In the US state of Arizona, the Navajo Tribal Utility Authority (NTUA) has started producing energy at its first utility scale solar plant. NTUA is an electricity, water, natural gas, wastewater and photovoltaic services provider distributing energy to some 41,259 electric, 7,929 natural gas and 205 photovoltaic customers.
The 27.3MW Kayenta solar facility comprises some 119,301 solar panels on 300 acres of land to generate and provide clean and affordable energy to some 13,000 homes.
According to Deenise Becenti, manager of government and public affairs at NTUA, the solar facility was developed over a period of six months with investments of up to $60 million.
The project is claimed to be the first utility solar facility to be developed in the region.
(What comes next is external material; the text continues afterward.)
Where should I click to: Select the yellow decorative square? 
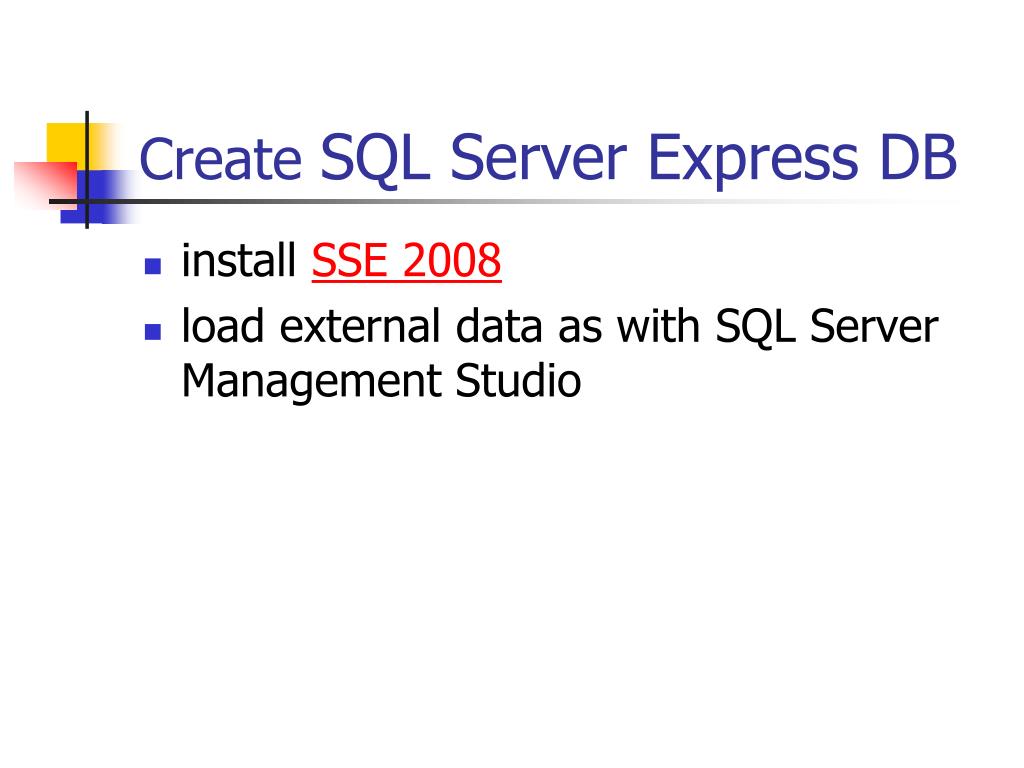coord(67,144)
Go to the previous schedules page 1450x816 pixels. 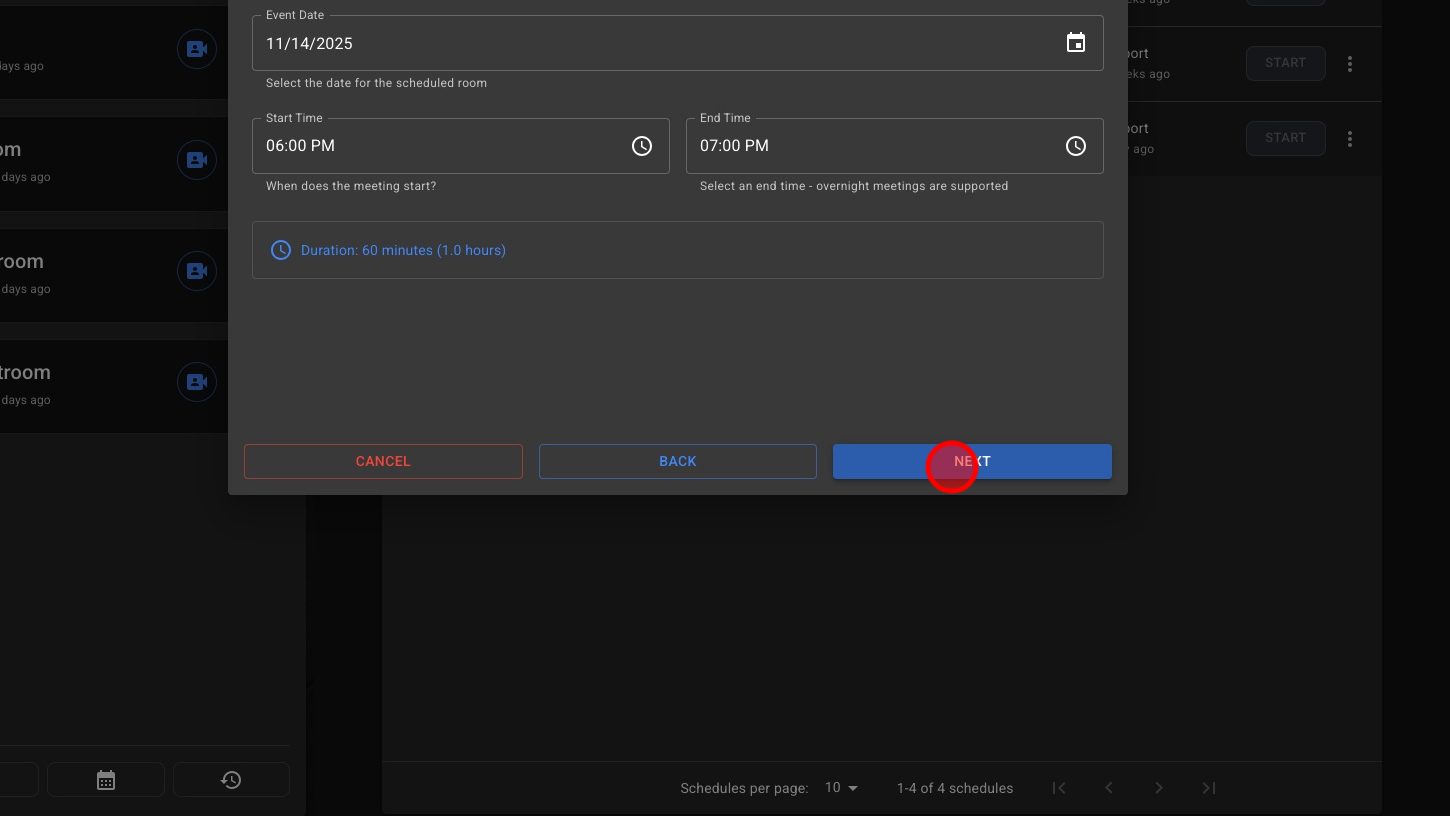(x=1109, y=788)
The plant is part of efforts by NTUA to expand its renewable energy resources to reduce carbon emissions and operational expenses.
Previously, NTUA purchased the majority of electricity used to meet its customer demands from other energy distributors such as the Tucson Electric Power and the Public Service Company of New Mexico.
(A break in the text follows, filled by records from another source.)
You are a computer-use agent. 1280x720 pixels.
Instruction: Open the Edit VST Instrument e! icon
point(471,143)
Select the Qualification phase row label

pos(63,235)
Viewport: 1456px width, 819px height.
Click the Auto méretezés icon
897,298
However, the operation of the new solar plant will enable the utility to acquire additional revenue by selling electricity to energy retailers outside Navajo and use the money to develop the local economy and in expanding its customer base and grid infrastructure.
Becenti said revenue to be generated from the solar facility will be used to connect some 15,000 homes currently without electricity, on the utility’s grid network.
Solar energy and grid stability
Meanwhile, in Malaysia, researchers at Universiti Teknikal Malaysia Melaka (UTEM) demonstrated how demand response can be integrated with solar PV to reduce peak demand.
The researchers implemented three pilot projects to test how utility firms can make use of demand response to improve consumer energy efficiency and meet peak demand by sustaining the reliability of grid networks during times when energy demand is high.